> Materials provided
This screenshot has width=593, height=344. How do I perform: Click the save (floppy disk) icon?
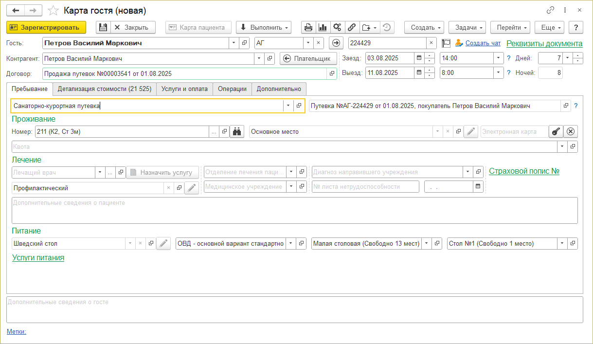[x=103, y=28]
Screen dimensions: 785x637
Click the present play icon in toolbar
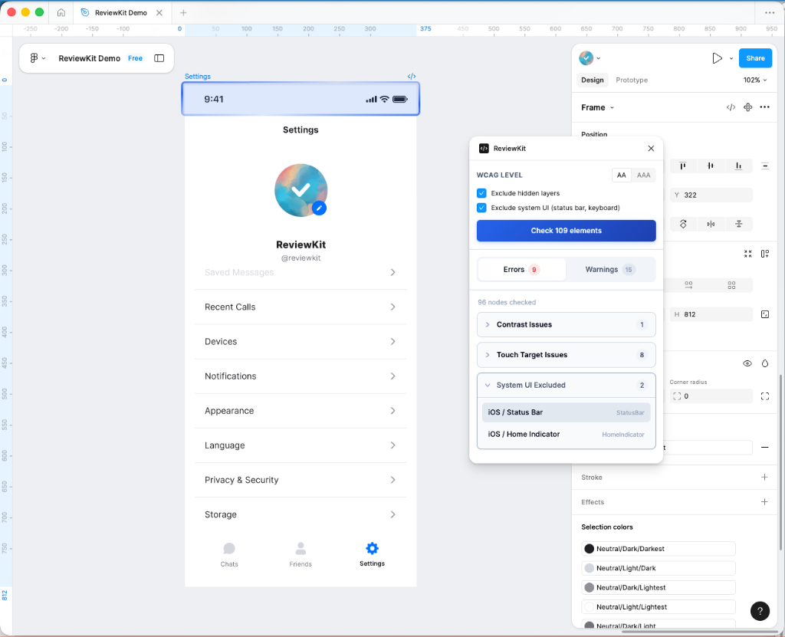click(x=718, y=57)
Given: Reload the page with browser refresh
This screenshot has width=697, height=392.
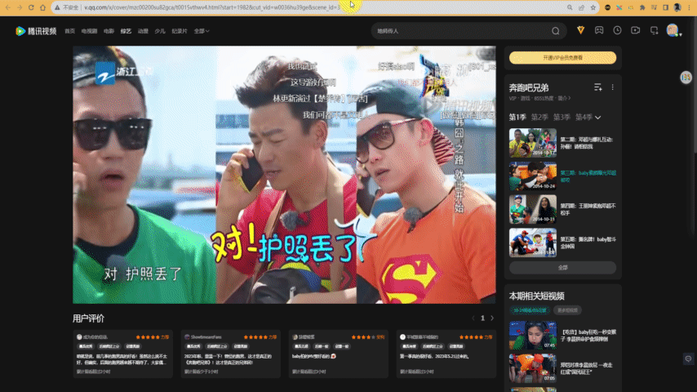Looking at the screenshot, I should tap(31, 7).

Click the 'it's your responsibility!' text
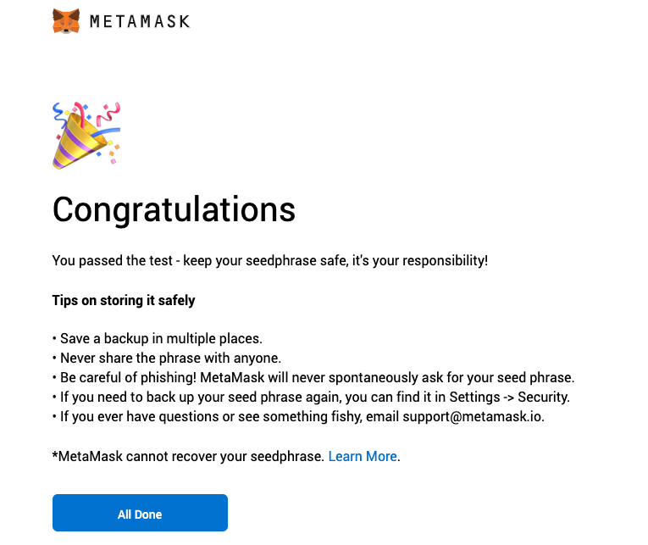pyautogui.click(x=420, y=261)
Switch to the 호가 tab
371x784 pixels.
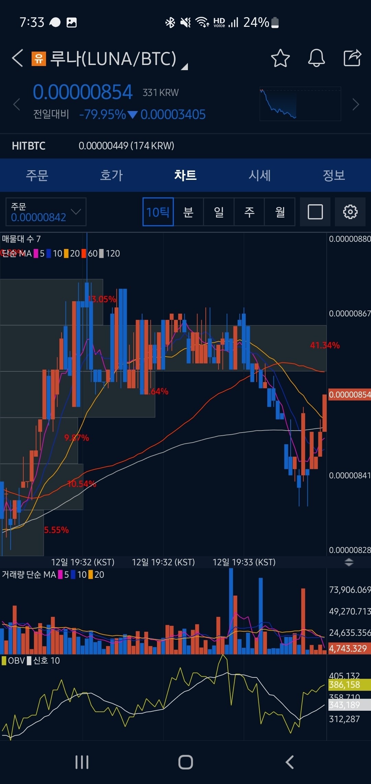[111, 175]
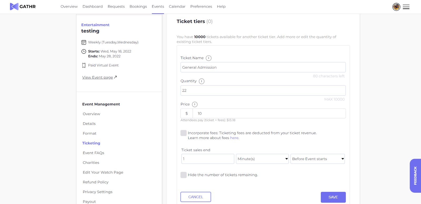The image size is (421, 204).
Task: Click the Ticket Name input field
Action: (263, 67)
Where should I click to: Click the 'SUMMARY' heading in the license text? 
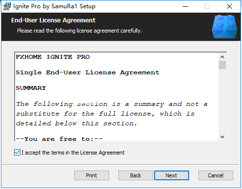tap(31, 88)
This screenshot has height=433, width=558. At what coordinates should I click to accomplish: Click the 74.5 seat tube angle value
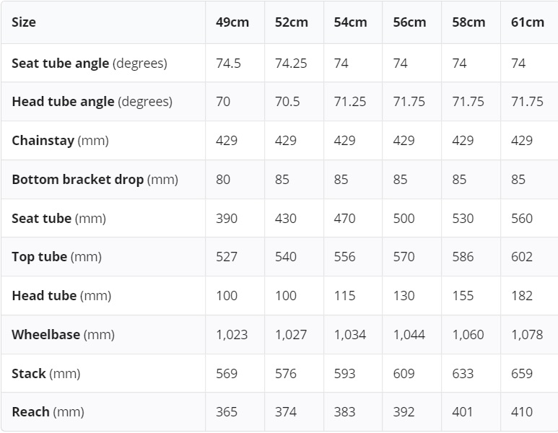pos(228,64)
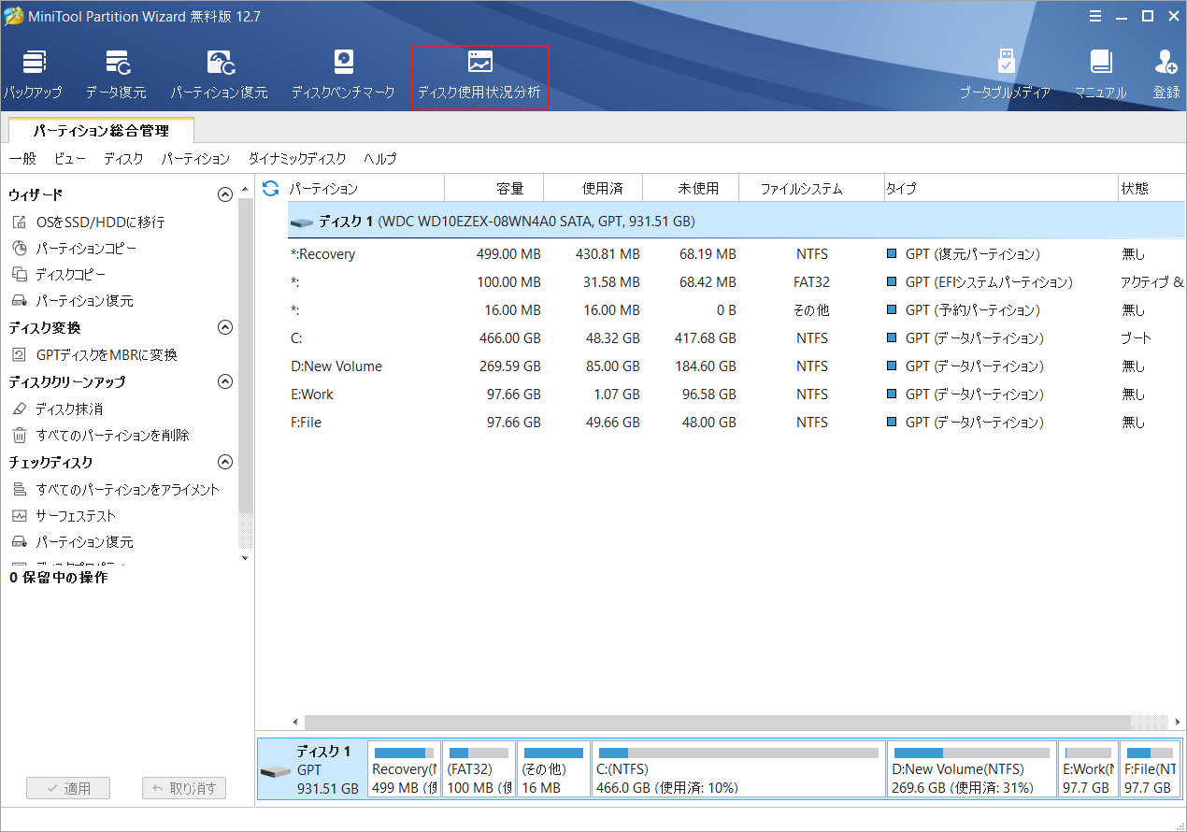Open the ブータブルメディア builder

[1006, 73]
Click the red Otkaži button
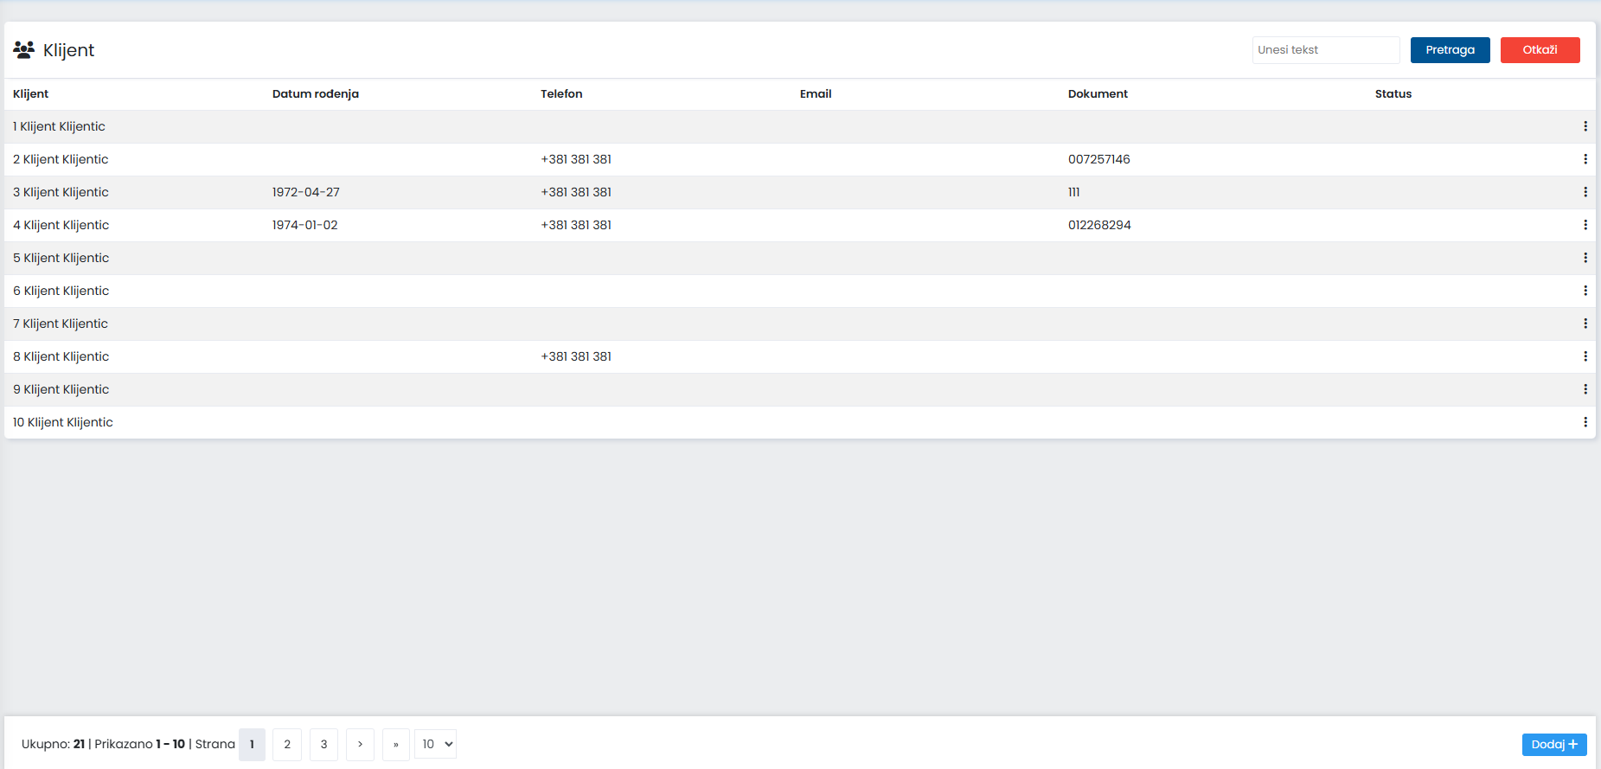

> Task requirements
In the copy, include exactly the lines from the one with "Switch to the 호가 tab" through the final line of the data, both ends included, and no pictures.

> Result for this task
Switch to the 호가 tab
371x784 pixels.
[111, 175]
The image size is (421, 204).
Task: Click the Ticket Name input field
Action: (263, 67)
Where should I click to: Click the 'SUMMARY' heading in the license text? 
tap(31, 88)
This screenshot has height=433, width=558. At what coordinates should I click to accomplish: Click the 74.5 seat tube angle value
pos(228,64)
Open the ブータブルメディア builder

[1006, 73]
Click the red Otkaži button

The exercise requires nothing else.